## 给定指令 1
能否把这篇ETT题解中以“由于原图中的一个点”开头的段落压缩成几条要点，并保留其主要信息？

===== 页面摘录 =====

洛谷P5247-动态图完全连通性-ETT解法

动态图完全连通性基本原理见LCT解法:洛谷P5247 动态图完全连通性 LCT解法

这里要换根,所以要用欧拉序的ETT,教程:洛谷 P2147 [SDOI2008] 洞穴勘测 ETT解法

由于原图中的一个点在ETT中有多个对应的occurrence,因此需要选择一个occurrence作为代表,将所有树边和非树边都挂在这个代表上。在删除ETT中的点时,需要检查一下它是不是代表,如果是的话要重新为其对应的原图上的点选一个代表,并把所有树边和非树边都转移到新的代表上。

代码:

#include <iostream>
#include <unordered_map>
#include <unordered_set>
#include <stack>
#include <cassert>

using namespace std;

#define MAXN 5011
#define MAX_LEVEL 15

struct ETT {
	int c[2 * MAXN][2], fa[2 * MAXN];
	int ori[MAXN * 2];
	// node[v][u] is the occurrence of v after u.
	// Corresponds to the directed edge from u to v.
	// If u is the parent of v, then it is the first occurrence of v.
	// i.e., if u is the parent of v, then uv is the first occurrence of v,
	// vu is the last occurrence of v.
	unordered_map<int, int> node[MAXN];
	stack<int> free_list;
	int tot;

	int subtree_size[MAXN * 2];
	// Only the representative occurrence could be the tag.
	int representative[MAXN];
	struct Tag {
		// Only stores edges of this level.
		unordered_set<int> edges;
		int tag;
	} tag_tree[MAXN * 2], tag_non_tree[MAXN * 2];

	void update_tag(Tag tags[], int x) {
		if (!tags[x].edges.empty()) {
			tags[x].tag = x;
		} else if (tags[ls(x)].tag) {
			tags[x].tag = tags[ls(x)].tag;
		} else if (tags[rs(x)].tag) {
			tags[x].tag = tags[rs(x)].tag;
		} else {
			tags[x].tag = 0;
		}
	}
	void reassign_representative(int& rt, int x) {
		int u = ori[x];
		if (x != representative[u])

===== 本题材料 =====

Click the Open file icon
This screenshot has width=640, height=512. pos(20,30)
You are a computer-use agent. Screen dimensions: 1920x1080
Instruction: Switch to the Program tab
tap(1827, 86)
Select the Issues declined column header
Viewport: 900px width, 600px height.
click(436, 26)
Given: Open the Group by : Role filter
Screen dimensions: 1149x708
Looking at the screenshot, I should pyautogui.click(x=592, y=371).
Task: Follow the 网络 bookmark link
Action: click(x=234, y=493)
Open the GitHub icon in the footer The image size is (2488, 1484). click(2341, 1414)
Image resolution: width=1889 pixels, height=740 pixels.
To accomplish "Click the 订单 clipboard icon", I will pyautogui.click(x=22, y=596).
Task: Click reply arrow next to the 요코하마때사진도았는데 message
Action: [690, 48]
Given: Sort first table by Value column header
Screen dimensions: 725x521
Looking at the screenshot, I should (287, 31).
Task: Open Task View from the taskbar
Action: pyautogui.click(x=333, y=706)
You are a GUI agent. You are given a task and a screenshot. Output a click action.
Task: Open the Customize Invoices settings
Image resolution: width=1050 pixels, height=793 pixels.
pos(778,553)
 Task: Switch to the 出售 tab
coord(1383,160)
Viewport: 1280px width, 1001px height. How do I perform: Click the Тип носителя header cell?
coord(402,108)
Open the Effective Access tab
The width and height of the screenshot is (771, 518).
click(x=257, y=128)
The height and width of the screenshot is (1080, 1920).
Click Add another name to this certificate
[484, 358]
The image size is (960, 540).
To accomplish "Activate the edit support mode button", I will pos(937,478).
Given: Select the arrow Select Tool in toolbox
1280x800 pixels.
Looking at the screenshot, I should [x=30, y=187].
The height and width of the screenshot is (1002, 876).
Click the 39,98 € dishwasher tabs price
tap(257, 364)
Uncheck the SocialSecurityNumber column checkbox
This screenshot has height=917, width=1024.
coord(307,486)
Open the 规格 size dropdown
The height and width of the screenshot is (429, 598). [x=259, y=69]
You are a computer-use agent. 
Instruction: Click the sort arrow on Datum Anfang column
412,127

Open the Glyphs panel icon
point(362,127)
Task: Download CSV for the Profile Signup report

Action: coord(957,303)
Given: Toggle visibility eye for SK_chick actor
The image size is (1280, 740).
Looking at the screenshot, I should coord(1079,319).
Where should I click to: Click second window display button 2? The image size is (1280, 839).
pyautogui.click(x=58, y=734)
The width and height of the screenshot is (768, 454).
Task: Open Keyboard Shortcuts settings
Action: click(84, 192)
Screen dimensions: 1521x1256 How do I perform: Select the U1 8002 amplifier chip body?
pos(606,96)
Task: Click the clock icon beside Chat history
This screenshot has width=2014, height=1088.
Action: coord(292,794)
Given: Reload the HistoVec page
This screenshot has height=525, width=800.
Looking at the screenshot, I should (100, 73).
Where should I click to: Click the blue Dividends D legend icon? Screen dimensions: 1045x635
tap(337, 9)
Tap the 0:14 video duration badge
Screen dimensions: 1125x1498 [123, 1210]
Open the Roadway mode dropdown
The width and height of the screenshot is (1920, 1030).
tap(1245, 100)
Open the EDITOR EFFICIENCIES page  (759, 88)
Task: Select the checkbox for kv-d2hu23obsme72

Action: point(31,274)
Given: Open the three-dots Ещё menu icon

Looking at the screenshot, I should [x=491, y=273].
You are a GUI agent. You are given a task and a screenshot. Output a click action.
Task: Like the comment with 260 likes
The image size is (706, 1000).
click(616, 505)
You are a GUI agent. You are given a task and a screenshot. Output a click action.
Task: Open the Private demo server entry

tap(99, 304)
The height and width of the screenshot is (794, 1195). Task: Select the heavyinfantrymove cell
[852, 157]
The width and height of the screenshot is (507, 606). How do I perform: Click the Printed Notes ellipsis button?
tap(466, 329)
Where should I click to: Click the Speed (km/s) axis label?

=====

## 给定指令 2
能否把条目中从包含“Where should I click to: Click the blue”的那一行起、一直到条目结尾的所有行原样照录出来？

## 练习答案 1
- 原图中的一个点在ETT中对应多个occurrence，需要选其中一个作为代表。
- 所有树边和非树边都挂在这个代表上。
- 删除ETT中的点时，要检查它是不是代表。
- 如果是，就为它对应的原图上的点重新选一个代表，并把所有树边和非树边转移到新的代表上。

## 练习答案 2
Where should I click to: Click the blue Dividends D legend icon? Screen dimensions: 1045x635
tap(337, 9)
Tap the 0:14 video duration badge
Screen dimensions: 1125x1498 [123, 1210]
Open the Roadway mode dropdown
The width and height of the screenshot is (1920, 1030).
tap(1245, 100)
Open the EDITOR EFFICIENCIES page  (759, 88)
Task: Select the checkbox for kv-d2hu23obsme72

Action: point(31,274)
Given: Open the three-dots Ещё menu icon

Looking at the screenshot, I should [x=491, y=273].
You are a GUI agent. You are given a task and a screenshot. Output a click action.
Task: Like the comment with 260 likes
The image size is (706, 1000).
click(616, 505)
You are a GUI agent. You are given a task and a screenshot. Output a click action.
Task: Open the Private demo server entry

tap(99, 304)
The height and width of the screenshot is (794, 1195). Task: Select the heavyinfantrymove cell
[852, 157]
The width and height of the screenshot is (507, 606). How do I perform: Click the Printed Notes ellipsis button?
tap(466, 329)
Where should I click to: Click the Speed (km/s) axis label?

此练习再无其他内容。